Nanoscale Effects within Biological Membranes caused by Radiation

Membranes are an essential part of life as we know it. All forms of life depend on membranes, which form a boundary between the surrounding environment and the biological interior. The project NanoMemR investigates the interaction of radiation and biological membranes via advanced infrared spectroscopic and microscopic techniques. This allows to study what effect radiation has on the ultrastructural level of biological membranes.
The prime scientific objective of NanoMembR is to elucidate the large spectrum of effects of electromagnetic radiation on membranes and membrane components, including short and longer-chain fatty acids, isoprenoids, phospholipids, hopanoids, sterols and pigments. Since membranes are an integral part of all life, membrane stability has far reaching implications for various research fields. For example, membrane stability is crucial for the understanding of the formation of first compartments, which then led to the first cellular structures. In the early stages of the evolution of life, membrane stability played an important role when life started to conquer the top surface of the young Earth, where radiation exposure presented an important environmental challenge. Furthermore, life detection missions to other planets, such as Mars, aim to find so called biosignatures indicative for extinct or possibly extant life. A main challenge however is to determine which molecules are “good” biomarkers in terms of stability and unambiguousness. Since membranes are common to all life, they and their components are prime candidates as biomarkers. Assessing in detail their stability and preservation potential will allow to narrow down a suitable list of organic (biogenic) molecules for planetary exploration missions.
The research project NanoMembR could demonstrate that biological membranes are, although only a few nanometres thick, very robust structures and promising candidates as search targets for life detection mission to other planets due to their supramolecular structure highly specific and due its molecular composition robust and stable against environmental influences, radiation in particular.

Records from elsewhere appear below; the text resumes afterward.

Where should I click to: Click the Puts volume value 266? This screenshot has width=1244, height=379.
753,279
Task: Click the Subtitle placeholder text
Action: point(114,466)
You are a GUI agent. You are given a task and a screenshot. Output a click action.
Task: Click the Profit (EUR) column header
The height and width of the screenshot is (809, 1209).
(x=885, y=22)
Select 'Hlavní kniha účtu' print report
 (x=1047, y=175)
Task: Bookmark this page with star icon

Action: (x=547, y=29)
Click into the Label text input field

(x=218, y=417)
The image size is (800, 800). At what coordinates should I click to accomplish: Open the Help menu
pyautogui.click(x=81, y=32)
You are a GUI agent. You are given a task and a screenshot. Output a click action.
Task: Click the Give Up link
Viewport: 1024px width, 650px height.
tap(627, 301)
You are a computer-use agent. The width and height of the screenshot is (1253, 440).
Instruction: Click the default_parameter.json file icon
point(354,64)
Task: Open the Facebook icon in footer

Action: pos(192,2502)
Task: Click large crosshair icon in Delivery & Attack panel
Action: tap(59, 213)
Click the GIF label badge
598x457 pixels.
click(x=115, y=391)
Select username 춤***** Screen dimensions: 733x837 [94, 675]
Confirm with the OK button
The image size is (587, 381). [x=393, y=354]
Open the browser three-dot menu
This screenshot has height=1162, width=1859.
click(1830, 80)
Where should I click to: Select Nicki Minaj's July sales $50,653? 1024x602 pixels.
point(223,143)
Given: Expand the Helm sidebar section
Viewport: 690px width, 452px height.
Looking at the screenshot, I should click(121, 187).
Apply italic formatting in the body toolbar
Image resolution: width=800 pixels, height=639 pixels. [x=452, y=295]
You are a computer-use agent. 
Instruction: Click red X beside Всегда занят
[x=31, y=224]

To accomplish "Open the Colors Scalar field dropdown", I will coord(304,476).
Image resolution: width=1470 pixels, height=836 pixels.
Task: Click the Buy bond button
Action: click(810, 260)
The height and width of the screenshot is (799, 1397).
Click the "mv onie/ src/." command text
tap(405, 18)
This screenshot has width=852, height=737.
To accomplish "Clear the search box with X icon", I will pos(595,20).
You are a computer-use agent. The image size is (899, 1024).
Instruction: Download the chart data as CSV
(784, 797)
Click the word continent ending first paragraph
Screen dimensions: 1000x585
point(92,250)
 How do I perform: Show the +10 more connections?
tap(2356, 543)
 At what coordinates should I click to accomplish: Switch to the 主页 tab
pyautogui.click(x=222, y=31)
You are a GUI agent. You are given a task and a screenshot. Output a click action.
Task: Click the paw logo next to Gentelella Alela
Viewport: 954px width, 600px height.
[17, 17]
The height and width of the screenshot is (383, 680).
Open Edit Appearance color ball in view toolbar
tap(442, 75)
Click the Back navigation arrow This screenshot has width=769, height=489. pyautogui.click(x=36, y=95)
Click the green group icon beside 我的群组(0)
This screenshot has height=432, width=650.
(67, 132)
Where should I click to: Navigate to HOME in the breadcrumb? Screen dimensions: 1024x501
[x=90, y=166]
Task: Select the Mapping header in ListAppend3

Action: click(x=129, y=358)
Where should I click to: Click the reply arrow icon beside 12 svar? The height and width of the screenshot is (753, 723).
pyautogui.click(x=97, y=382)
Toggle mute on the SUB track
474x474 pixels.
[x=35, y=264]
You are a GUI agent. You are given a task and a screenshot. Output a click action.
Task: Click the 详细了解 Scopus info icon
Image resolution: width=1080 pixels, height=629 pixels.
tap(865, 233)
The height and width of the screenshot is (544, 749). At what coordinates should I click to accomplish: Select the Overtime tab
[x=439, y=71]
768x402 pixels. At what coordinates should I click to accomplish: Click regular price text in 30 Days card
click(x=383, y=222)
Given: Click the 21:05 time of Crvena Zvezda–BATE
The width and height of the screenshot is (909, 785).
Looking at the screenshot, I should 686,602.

Within the frame of the NanoMembR project, biological membranes in the form of supported lipid bilayers as well as natural microbial membranes were studied. Via self-assembly processes, vesicle formation and vesicle fusion on suitable substrates, model membranes were constructed and characterised before their exposition to UV radiation and simulated planetary and atmospheric conditions. Model membranes composed of specific lipids (e.g. fatty acids, phospholipids) were enriched with membrane stabilizers (e.g. cholesterol) and modifiers (e.g. pigments). Atomic force microscopy and infrared spectroscopy were the main tools of analysis. The combination of these two techniques in the form of scattering-type scanning near field optical microscopy coupled with Fourier Transform infrared spectroscopy (s-SNOM/FTIR) was employed for structural and chemical investigation of the membrane morphology, composition and stability on the nanoscale. The membranes under investigation showed a remarkable robustness against radiation and environmental influences, especially in anoxic atmospheric conditions. Such conditions were studied in the context of planetary simulation experiments and investigations into the suitability of membranes as biomarkers for life detection. Furthermore, membranes of biological organisms were studied and characterised to study the impact of simulated planetary conditions on living organisms.
In addition to experiments in the laboratory, NanoMembR supported activities to design and develop space exposure platforms to study the photochemistry and stability of organic molecules in low Earth orbit. One of these projects, SpectroCube, consists of a new European nanosatellite platform with an onboard in-situ FTIR spectrometer. Another project, Exocube, will be installed on the International Space Station to monitor photodegradation and the influence of the space environment on organic samples and biological organisms.

The NanoMembR project succeeded in applying advanced spectroscopic and microscopic techniques for nanoscale imaging combined with the capability of spatial chemical mapping to the study of biological model membranes and microorganisms. This allowed to study in detail the effect of environmental conditions, radiation in particular, on biological structure and supramolecular assemblies. With the development of in-situ spectroscopic instrumentation for nanosatellites and other exposure platforms, the NanoMembR projects space missions to investigate suitable organic molecules as search targets for the search of life on other planets such as Mars. Data and results from the NanoMembR project feed into the definition of priority biomarkers for current and future life detection missions, which aim to address the long-standing question whether life arose only on Earth or somewhere else in our solar system, or even beyond.